ABOUT THIS TASK
In the entries below, find the string "dropdown" and return each line holding it.

Dataset items:
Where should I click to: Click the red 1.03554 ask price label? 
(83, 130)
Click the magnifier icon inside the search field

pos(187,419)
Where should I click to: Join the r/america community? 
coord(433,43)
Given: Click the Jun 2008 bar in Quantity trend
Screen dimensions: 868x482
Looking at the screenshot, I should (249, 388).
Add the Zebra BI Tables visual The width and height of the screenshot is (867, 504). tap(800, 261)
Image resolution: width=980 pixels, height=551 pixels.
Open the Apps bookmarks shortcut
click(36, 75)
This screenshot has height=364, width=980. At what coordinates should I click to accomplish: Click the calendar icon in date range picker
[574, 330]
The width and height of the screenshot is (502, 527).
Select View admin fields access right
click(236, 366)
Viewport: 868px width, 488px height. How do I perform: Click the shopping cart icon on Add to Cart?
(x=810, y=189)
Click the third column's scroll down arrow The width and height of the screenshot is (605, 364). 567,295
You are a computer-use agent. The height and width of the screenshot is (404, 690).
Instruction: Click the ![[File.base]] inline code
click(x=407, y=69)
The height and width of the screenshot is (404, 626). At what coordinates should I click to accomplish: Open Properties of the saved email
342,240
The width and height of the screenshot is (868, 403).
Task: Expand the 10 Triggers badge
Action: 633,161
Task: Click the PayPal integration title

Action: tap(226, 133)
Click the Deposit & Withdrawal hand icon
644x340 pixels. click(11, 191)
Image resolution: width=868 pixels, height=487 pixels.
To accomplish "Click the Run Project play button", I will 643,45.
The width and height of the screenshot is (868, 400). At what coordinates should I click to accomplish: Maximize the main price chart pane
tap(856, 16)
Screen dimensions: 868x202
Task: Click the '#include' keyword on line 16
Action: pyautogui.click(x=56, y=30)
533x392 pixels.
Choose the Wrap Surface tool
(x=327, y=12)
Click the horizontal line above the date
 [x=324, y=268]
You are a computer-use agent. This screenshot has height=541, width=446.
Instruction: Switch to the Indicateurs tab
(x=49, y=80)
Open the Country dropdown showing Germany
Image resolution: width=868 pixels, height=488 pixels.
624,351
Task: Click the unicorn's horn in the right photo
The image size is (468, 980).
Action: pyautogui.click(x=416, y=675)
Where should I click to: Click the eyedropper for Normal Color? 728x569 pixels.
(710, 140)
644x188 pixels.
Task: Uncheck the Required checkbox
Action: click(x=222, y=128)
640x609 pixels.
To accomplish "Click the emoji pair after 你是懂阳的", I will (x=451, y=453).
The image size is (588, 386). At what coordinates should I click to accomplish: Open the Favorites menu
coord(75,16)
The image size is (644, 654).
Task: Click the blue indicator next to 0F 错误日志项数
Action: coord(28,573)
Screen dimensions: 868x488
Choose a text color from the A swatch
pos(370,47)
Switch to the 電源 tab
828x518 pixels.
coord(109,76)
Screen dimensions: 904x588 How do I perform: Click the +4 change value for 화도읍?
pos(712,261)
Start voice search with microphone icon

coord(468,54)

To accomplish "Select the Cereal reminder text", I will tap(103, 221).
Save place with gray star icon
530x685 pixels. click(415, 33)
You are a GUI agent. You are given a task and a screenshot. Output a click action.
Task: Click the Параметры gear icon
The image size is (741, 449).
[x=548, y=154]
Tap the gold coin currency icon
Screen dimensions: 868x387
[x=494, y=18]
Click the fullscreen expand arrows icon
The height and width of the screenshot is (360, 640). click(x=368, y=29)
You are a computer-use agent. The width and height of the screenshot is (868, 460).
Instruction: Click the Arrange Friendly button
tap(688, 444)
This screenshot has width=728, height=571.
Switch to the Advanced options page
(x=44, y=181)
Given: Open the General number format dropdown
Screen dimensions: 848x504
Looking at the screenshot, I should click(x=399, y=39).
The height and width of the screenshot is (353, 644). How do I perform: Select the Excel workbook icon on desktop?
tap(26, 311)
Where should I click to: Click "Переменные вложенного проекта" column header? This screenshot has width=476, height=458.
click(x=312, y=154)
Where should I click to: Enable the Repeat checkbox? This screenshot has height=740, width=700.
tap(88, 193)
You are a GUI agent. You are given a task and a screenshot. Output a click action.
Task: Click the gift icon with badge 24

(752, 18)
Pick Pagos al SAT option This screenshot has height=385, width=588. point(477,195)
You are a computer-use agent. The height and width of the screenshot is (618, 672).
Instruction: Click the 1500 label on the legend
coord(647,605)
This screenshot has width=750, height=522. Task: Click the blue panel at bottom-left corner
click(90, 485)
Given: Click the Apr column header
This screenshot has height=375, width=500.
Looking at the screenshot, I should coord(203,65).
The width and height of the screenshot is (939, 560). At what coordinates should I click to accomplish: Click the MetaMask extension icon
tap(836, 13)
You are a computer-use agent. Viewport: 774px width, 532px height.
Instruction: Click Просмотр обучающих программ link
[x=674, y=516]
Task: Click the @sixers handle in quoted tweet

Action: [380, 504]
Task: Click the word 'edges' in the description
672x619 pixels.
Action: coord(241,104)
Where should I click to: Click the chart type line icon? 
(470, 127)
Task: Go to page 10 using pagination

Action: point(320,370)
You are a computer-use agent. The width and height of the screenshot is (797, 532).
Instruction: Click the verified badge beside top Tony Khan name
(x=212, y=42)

TASK RESULT
Open the Country dropdown showing Germany
Given: Open the General number format dropdown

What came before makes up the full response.